__TEXT__:
-- begin --

I've been thinking about running this GURPS WWII campaign for years and just thought I'd post it here to see what people thought of it.

 

All the King's Men

The War in North Africa

a GURPS World War Two campaign

 

 

Premise: All the King's Men will consist of three intertwined campaigns set during the Desert War in North Africa during World War Two. One campaign will focus on the war on land, one in the air, and the third at sea. The campaign style will be a mix of the "Gritty Heroes" and the "Dashing, Daring, Do" styles of play.

 

This will be a long term campaign lasting through nearly half of the war. The Desert War began in September of 1940 and didn't finally wrap up until May of 1943, 32 months later.

 

The land campaign will see the PCs start as the seasoned soldiers of the 16th British Infantry Brigade, having fought in the early skirmishes against the Italians in June, July, and August. By the end you'll be elite troops with either Major Ralph Bagnold's Long Range Desert Group or Lieutenant-Colonel David Sterling's Special Air Service.

 

The air campaign will start you as young Pilot Officers flying the old Gloster Gladiator biplanes before you earn your way into Hurricanes and eventually Spitfires, with special missions in Beauforts, Blenheims, Beaufighters, and Mosquitoes. Control of the skies was constantly see-sawing back and forth through most of the war in the desert so you can expect to see plenty of action for this one.

 

The sea campaign will see the PCs initially aboard a scratch force of hastily armed speedboats and motor launches trying to interdict enemy supplies coming across the Med from Italy. Once they arrive from home, you'll transition into motor gun boats, and torpedo boats. It's possible that you could finish the campaign on one of the big fast German E-boats, but you'll have to capture and then refit one first.

-- end --

Word and element location records:
-- begin --

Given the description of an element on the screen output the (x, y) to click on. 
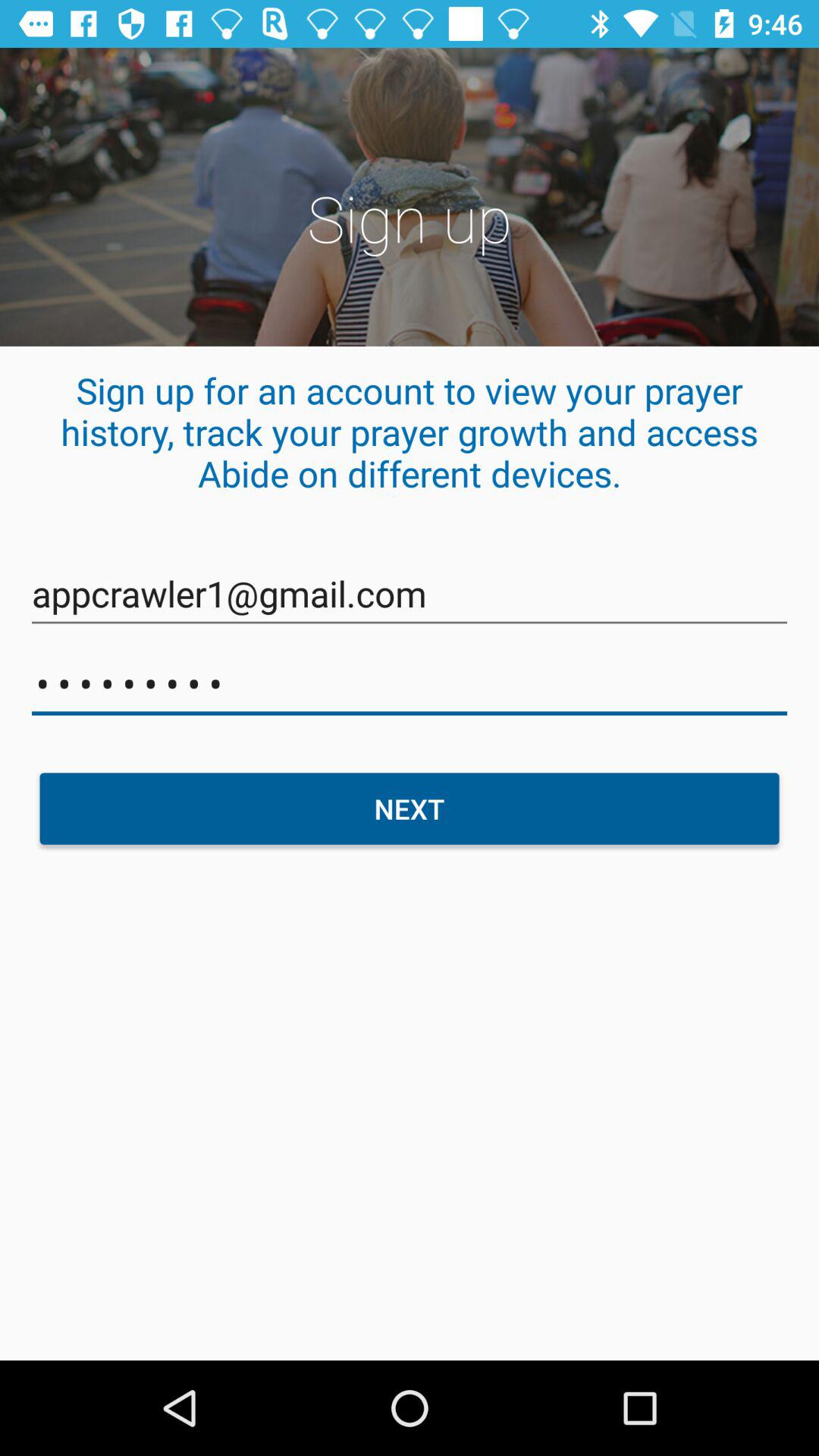
open icon above crowd3116 icon (409, 594)
Given the description of an element on the screen output the (x, y) to click on. 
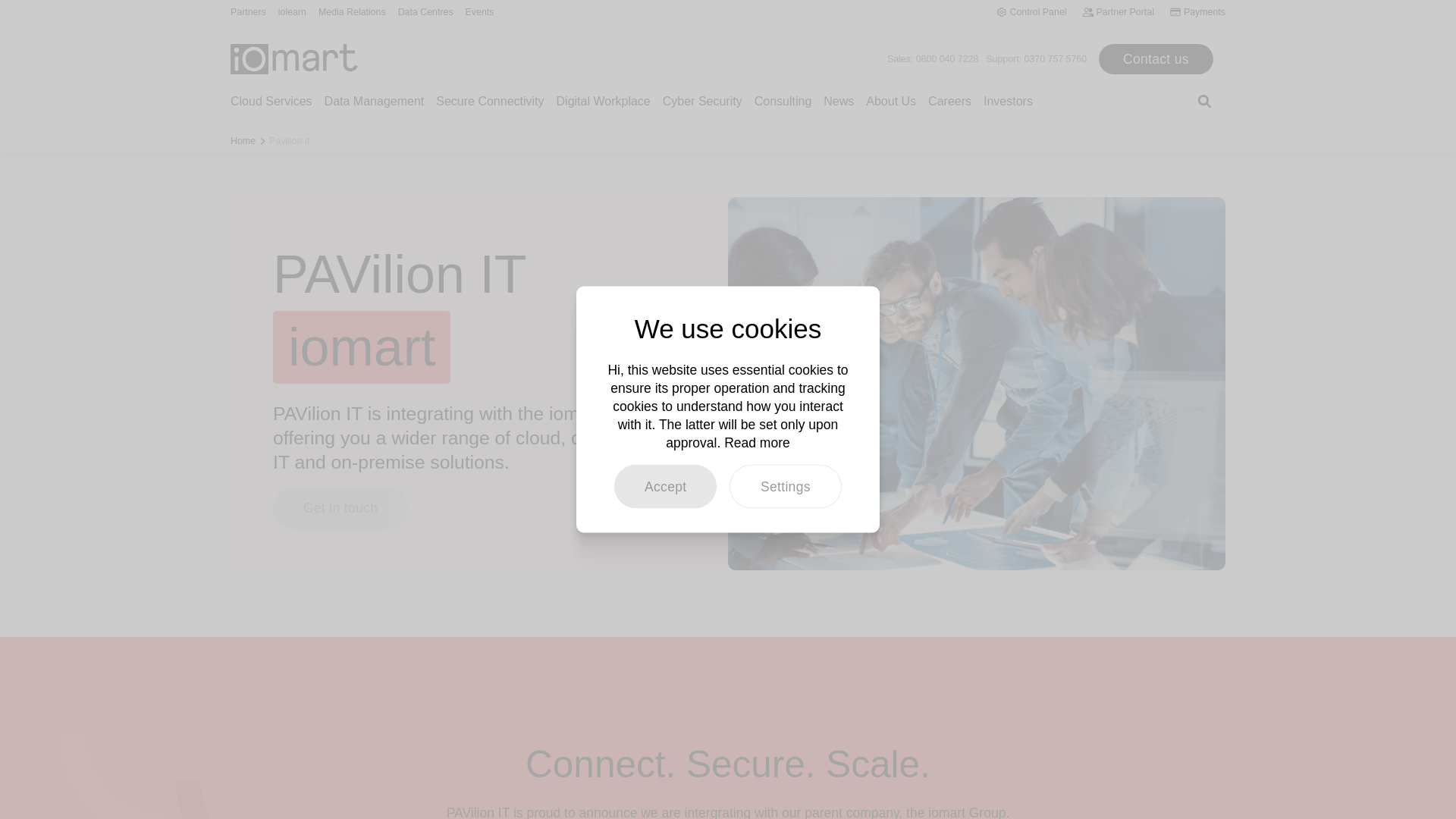
About Us (890, 110)
News (838, 110)
Sales: 0800 040 7228 (932, 59)
Support: 0370 757 5760 (1035, 59)
Contact us (1155, 59)
Partner Portal (1117, 11)
Partners (248, 11)
Consulting (783, 110)
Get in touch (340, 507)
Secure Connectivity (489, 110)
Careers (949, 110)
Payments (1197, 11)
Home (243, 141)
Cloud Services (271, 110)
Investors (1008, 110)
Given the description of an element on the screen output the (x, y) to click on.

-- end --

__INSTRUCTIONS__:
1) Retype the whole GURPS campaign post word for word.
2) Please rewrite the records starting at the line containing "open icon above crowd3116 icon (409, 594)" and ending at the last line of the records, with "click on" changed to "select" and everything else left as it is. Leave the pictures out.

__SOLUTIONS TO THE PROBLEMS__:
1)
I've been thinking about running this GURPS WWII campaign for years and just thought I'd post it here to see what people thought of it.

 

All the King's Men

The War in North Africa

a GURPS World War Two campaign

 

 

Premise: All the King's Men will consist of three intertwined campaigns set during the Desert War in North Africa during World War Two. One campaign will focus on the war on land, one in the air, and the third at sea. The campaign style will be a mix of the "Gritty Heroes" and the "Dashing, Daring, Do" styles of play.

 

This will be a long term campaign lasting through nearly half of the war. The Desert War began in September of 1940 and didn't finally wrap up until May of 1943, 32 months later.

 

The land campaign will see the PCs start as the seasoned soldiers of the 16th British Infantry Brigade, having fought in the early skirmishes against the Italians in June, July, and August. By the end you'll be elite troops with either Major Ralph Bagnold's Long Range Desert Group or Lieutenant-Colonel David Sterling's Special Air Service.

 

The air campaign will start you as young Pilot Officers flying the old Gloster Gladiator biplanes before you earn your way into Hurricanes and eventually Spitfires, with special missions in Beauforts, Blenheims, Beaufighters, and Mosquitoes. Control of the skies was constantly see-sawing back and forth through most of the war in the desert so you can expect to see plenty of action for this one.

 

The sea campaign will see the PCs initially aboard a scratch force of hastily armed speedboats and motor launches trying to interdict enemy supplies coming across the Med from Italy. Once they arrive from home, you'll transition into motor gun boats, and torpedo boats. It's possible that you could finish the campaign on one of the big fast German E-boats, but you'll have to capture and then refit one first.

2)
open icon above crowd3116 icon (409, 594)
Given the description of an element on the screen output the (x, y) to select. 
About Us (890, 110)
News (838, 110)
Sales: 0800 040 7228 (932, 59)
Support: 0370 757 5760 (1035, 59)
Contact us (1155, 59)
Partner Portal (1117, 11)
Partners (248, 11)
Consulting (783, 110)
Get in touch (340, 507)
Secure Connectivity (489, 110)
Careers (949, 110)
Payments (1197, 11)
Home (243, 141)
Cloud Services (271, 110)
Investors (1008, 110)
Given the description of an element on the screen output the (x, y) to select.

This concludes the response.